Zero Dark Thirty is the best film of 2012, by a landslide. It is a well-paced, directed, acted, written, scored... well, its great at everything it does. It nearly pushes 3 hours, but it never bores for a minute.
The film starts with 9/11 phone calls. Then, the film starts with a torture scene. It's a little shocking, but it is somehow hard to look away. The man doing the torture is Dan, played perfectly by up-and comer Jason Clarke. The victim is Ammar, a suspicious courier of Al-Queda, and potentially of Bin Laden. The film's star takes off her ski mask after leaving the compound. This is Maya, a CIA agent who has been recruited right out of high school. She speaks in a higher-pitched voice, and looks away when Ammar gets waterboarded.
Chastain is a marvel in the film. Within the first 10 minutes, we see a introverted woman who would rather sit at her desk watching surveillance tapes. The film moves ahead 5 years within the first 40 minutes, and we still see the same higher-pitched woman. She is much more demeaning and powerful. In an interview with another Al-Queda courier, she uses words to belittle the man. It's a great part, and Maya occupies about 2¼ hours of the film.

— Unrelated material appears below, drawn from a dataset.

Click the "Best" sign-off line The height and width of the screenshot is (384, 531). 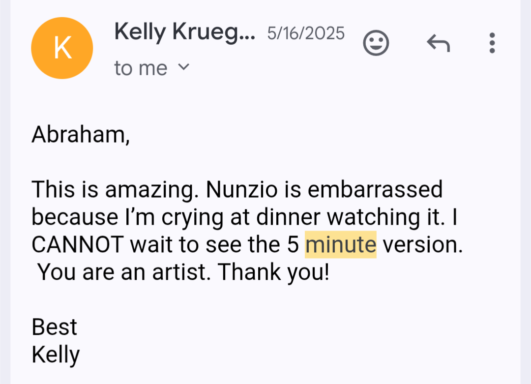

The great performance should take a good amount of credit from Mark Boal, the screenwriter of The Hurt Locker. The dialogue sounds realistic, and sometimes it is quite witty. The dialogue can probably help with the entertainment of the film.
What elevates this film from good to great is the direction Bigelow takes with the film. No shot is too long or too short, and nothing seems rushed and too slow. She really shows her talent in the final raid of Bin Laden's compound, when she mainly employs the use of night vision goggles and silences to add to the suspense.
Zero Dark Thirty is an impeccably well-made film, and a masterpiece for the ages.